## EXERCISE
From the data that follows, report how many lines hold the string "computer", giving only the number.
### DATA FOR ANALYSIS ###
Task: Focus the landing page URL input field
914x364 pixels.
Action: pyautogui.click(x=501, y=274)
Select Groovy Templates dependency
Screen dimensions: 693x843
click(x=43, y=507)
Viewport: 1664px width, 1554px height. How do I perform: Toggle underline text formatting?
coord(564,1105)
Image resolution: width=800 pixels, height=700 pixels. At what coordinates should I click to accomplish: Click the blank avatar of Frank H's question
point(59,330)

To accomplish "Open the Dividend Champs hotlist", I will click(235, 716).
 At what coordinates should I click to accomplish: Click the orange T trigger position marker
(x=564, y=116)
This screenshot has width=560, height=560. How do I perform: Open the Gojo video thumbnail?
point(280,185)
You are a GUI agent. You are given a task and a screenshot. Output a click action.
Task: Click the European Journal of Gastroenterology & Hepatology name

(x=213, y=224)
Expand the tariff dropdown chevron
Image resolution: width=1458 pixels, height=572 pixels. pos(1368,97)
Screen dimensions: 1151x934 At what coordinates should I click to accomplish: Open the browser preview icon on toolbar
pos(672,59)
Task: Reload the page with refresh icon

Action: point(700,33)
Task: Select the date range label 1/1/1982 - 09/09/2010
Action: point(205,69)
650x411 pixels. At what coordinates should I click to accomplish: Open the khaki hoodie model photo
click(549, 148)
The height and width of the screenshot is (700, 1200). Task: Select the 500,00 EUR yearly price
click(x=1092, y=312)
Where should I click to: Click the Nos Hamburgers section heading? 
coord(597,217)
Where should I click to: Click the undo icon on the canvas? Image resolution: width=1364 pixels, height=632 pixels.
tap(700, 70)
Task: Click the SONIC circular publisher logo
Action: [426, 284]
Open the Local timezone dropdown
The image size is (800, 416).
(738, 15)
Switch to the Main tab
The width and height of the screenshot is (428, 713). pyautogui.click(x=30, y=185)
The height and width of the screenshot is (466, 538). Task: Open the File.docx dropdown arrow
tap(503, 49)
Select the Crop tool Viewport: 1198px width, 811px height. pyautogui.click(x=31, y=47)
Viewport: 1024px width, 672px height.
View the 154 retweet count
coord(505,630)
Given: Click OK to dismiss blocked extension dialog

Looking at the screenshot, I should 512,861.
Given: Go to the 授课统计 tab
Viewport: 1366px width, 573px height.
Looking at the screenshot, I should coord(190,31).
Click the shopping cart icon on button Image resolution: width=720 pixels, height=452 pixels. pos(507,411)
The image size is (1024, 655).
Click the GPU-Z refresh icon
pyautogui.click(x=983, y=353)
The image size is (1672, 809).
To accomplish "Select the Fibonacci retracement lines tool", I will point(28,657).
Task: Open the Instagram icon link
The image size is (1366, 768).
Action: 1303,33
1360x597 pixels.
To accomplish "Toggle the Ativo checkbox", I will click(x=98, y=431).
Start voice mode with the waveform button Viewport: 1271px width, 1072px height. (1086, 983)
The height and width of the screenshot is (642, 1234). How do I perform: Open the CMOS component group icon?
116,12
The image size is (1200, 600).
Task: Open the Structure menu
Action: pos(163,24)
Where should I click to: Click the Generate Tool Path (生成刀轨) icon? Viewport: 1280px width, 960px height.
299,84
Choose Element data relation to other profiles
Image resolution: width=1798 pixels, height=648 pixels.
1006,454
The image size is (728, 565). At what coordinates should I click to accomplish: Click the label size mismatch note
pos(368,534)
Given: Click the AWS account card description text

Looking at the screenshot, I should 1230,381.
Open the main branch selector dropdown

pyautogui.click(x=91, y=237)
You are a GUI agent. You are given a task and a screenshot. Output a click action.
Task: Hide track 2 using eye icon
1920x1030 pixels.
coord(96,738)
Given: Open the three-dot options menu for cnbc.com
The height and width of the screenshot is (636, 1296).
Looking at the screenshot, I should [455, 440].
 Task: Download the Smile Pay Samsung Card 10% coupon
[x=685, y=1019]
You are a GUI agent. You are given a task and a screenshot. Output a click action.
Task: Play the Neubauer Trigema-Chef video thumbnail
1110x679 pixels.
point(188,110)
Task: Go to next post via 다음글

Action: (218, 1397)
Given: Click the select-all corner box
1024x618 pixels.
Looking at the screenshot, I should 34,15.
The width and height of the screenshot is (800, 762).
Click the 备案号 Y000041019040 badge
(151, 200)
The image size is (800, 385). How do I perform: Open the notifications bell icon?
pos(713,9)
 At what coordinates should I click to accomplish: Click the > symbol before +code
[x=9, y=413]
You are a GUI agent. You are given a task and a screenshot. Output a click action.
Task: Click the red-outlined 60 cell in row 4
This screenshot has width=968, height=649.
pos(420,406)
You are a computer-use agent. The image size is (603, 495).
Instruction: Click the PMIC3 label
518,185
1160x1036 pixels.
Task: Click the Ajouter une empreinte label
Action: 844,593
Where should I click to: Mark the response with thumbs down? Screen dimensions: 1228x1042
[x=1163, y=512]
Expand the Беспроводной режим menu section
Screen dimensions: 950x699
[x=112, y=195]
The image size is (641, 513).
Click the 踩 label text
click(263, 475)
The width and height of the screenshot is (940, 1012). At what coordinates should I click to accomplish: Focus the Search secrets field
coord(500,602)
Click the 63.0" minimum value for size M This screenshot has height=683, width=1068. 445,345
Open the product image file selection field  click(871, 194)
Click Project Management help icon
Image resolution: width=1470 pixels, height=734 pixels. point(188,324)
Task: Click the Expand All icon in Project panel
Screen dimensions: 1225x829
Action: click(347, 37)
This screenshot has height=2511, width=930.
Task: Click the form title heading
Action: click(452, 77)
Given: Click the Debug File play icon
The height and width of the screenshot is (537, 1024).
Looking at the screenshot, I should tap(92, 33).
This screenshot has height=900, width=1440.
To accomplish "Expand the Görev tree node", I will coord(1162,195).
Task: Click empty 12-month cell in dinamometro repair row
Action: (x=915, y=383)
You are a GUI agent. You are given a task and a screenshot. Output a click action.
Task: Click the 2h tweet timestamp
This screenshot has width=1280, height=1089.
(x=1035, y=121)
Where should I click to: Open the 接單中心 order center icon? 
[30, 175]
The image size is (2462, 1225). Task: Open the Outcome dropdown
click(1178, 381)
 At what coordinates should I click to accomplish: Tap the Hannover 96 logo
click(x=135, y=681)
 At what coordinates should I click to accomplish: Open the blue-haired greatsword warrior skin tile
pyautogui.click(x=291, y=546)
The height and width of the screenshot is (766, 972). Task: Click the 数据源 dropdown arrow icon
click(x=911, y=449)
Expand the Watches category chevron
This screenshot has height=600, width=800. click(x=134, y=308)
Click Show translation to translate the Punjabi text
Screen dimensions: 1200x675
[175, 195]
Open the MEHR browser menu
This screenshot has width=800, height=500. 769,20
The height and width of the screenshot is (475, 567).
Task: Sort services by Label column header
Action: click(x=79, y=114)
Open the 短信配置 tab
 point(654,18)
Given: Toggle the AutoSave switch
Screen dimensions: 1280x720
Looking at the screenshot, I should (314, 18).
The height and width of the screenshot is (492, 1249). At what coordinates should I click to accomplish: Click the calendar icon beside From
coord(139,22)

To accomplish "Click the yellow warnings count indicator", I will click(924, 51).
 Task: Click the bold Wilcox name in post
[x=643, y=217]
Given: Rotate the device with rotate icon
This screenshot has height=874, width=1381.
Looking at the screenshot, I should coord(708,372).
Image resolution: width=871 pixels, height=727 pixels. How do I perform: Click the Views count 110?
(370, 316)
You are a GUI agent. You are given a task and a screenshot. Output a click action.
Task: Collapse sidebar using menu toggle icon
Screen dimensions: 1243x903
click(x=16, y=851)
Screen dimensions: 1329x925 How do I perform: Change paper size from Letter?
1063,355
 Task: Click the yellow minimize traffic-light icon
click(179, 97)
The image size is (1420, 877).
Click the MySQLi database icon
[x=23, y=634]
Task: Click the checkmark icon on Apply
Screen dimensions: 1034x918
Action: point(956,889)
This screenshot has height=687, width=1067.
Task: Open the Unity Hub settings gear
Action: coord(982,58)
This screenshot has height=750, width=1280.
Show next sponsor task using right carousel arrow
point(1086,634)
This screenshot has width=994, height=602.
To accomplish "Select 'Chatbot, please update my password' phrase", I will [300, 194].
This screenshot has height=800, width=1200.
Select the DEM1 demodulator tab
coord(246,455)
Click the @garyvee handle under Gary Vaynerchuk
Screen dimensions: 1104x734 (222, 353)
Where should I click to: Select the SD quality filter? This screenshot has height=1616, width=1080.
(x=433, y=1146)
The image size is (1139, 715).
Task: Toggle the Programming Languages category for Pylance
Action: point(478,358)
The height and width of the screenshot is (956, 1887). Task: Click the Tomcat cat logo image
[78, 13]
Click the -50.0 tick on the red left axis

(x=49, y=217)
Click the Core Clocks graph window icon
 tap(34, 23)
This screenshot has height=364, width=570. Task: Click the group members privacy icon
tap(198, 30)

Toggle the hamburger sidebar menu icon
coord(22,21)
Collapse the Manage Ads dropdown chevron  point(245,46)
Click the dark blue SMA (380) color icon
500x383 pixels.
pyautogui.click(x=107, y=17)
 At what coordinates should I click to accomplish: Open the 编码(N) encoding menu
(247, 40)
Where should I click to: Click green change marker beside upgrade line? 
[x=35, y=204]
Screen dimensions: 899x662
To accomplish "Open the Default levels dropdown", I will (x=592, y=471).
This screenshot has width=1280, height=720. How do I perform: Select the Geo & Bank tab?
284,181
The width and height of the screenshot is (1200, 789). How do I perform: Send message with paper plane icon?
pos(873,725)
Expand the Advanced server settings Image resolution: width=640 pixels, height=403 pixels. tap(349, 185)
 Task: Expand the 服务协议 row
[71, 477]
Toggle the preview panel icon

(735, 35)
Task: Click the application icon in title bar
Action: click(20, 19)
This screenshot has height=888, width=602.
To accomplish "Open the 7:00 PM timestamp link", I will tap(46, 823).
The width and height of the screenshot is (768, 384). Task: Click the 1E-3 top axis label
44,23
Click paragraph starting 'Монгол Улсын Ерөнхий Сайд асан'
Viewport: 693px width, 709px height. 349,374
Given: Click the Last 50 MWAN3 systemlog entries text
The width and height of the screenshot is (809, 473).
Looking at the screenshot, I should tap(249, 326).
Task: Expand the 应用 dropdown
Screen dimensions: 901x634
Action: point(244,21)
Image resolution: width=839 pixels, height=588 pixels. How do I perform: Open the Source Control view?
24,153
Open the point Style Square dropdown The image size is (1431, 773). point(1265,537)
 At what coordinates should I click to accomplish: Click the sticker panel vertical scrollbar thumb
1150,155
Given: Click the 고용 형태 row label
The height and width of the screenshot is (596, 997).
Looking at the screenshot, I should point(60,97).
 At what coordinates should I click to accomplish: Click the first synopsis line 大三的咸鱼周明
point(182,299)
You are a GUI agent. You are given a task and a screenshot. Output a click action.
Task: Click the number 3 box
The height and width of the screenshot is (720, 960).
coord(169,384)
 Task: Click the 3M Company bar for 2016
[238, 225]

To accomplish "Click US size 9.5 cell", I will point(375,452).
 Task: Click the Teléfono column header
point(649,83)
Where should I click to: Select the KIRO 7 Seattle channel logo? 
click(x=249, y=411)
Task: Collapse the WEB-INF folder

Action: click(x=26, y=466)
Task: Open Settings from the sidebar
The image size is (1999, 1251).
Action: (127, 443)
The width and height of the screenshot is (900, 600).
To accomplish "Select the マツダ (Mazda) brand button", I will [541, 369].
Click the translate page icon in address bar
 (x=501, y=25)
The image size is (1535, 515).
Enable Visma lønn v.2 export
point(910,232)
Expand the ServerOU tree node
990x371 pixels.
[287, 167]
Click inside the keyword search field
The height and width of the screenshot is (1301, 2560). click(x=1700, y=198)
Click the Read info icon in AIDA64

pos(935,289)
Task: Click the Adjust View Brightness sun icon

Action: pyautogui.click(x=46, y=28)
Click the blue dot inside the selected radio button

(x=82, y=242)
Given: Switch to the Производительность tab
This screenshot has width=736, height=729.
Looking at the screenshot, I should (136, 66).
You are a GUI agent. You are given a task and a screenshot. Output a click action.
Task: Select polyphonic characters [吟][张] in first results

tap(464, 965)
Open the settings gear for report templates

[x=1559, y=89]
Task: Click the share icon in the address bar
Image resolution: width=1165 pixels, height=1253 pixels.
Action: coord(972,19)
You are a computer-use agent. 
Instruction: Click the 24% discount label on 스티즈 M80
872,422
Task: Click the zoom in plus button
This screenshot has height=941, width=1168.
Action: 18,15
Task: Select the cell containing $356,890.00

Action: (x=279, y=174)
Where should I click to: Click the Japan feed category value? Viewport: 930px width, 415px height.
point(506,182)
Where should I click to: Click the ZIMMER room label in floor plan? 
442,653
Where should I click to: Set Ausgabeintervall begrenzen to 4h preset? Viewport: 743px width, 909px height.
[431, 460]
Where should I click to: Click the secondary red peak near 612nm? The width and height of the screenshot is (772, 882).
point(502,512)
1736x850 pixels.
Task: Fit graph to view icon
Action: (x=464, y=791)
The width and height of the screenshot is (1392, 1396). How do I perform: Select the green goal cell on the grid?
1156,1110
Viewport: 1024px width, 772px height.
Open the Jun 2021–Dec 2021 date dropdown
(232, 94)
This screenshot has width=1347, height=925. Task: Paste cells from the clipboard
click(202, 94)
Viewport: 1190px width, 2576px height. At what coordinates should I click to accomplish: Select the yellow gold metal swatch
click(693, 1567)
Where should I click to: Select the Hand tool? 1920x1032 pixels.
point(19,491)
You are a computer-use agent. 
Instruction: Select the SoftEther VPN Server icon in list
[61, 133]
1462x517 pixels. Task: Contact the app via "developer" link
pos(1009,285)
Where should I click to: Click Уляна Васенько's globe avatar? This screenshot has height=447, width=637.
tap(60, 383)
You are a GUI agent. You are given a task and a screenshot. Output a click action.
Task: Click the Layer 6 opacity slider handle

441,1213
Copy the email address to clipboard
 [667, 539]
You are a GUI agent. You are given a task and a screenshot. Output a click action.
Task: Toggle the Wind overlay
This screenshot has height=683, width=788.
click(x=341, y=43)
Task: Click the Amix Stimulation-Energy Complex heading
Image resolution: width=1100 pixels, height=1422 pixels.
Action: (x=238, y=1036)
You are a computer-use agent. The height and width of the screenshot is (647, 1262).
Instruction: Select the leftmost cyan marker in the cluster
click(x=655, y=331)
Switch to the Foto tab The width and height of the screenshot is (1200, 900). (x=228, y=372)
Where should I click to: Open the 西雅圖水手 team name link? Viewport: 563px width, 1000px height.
###
## COMPLETED EXERCISE
4